*EXERCISE*: Filter the material below so that only lines containing "computer" remain.

*RECORD EXTRACTS*:
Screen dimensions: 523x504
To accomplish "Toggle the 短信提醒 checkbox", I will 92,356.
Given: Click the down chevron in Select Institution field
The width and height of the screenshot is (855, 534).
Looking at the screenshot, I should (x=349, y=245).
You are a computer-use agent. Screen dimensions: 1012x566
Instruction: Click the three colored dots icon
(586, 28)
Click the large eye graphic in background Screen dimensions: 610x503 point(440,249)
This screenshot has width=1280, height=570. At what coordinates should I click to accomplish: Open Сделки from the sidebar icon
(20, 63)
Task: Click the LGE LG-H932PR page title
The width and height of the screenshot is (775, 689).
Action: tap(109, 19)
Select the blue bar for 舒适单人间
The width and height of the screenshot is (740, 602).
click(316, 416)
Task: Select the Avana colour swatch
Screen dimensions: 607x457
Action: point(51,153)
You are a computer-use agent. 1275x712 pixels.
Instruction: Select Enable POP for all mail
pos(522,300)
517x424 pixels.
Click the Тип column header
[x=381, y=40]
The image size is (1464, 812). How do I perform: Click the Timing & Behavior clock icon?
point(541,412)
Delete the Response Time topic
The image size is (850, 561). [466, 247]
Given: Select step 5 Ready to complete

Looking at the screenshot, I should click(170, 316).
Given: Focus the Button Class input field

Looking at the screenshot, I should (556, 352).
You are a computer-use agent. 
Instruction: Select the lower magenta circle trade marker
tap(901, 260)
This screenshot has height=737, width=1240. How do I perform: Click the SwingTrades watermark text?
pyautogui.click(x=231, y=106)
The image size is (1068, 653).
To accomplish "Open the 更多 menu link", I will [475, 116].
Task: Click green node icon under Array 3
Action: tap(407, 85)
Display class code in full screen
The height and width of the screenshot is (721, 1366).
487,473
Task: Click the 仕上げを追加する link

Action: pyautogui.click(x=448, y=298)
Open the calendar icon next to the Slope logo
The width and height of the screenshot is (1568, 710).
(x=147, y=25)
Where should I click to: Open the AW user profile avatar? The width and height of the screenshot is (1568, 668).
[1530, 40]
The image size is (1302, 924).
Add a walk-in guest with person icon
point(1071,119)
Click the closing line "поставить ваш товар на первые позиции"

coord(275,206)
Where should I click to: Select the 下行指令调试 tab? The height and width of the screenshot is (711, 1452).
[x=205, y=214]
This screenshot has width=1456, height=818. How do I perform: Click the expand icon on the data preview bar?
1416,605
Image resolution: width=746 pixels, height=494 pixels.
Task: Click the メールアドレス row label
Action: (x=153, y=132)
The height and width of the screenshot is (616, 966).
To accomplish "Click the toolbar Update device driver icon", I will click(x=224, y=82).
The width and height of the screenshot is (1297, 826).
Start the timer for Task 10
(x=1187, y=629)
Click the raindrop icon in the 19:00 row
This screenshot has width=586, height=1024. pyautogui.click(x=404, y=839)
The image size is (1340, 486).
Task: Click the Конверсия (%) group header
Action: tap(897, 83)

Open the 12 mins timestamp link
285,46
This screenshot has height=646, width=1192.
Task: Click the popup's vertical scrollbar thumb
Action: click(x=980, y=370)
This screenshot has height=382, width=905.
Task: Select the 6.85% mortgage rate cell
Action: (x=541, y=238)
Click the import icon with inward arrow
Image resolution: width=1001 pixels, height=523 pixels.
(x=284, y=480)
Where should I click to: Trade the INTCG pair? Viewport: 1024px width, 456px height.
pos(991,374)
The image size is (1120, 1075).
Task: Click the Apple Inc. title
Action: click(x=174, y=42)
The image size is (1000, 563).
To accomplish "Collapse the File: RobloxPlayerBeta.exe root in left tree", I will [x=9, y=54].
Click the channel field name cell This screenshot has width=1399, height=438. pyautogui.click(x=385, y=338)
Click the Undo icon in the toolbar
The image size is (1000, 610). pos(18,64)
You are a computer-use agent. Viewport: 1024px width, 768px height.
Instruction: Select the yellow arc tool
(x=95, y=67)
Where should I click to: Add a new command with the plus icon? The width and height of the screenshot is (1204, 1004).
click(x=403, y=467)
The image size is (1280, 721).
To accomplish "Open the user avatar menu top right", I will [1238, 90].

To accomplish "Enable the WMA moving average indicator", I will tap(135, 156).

*PROBLEM SOLUTION*:
You are a computer-use agent. Screen dimensions: 1012x566
You are a computer-use agent. 1275x712 pixels.
You are a computer-use agent. 
You are a computer-use agent. Viewport: 1024px width, 768px height.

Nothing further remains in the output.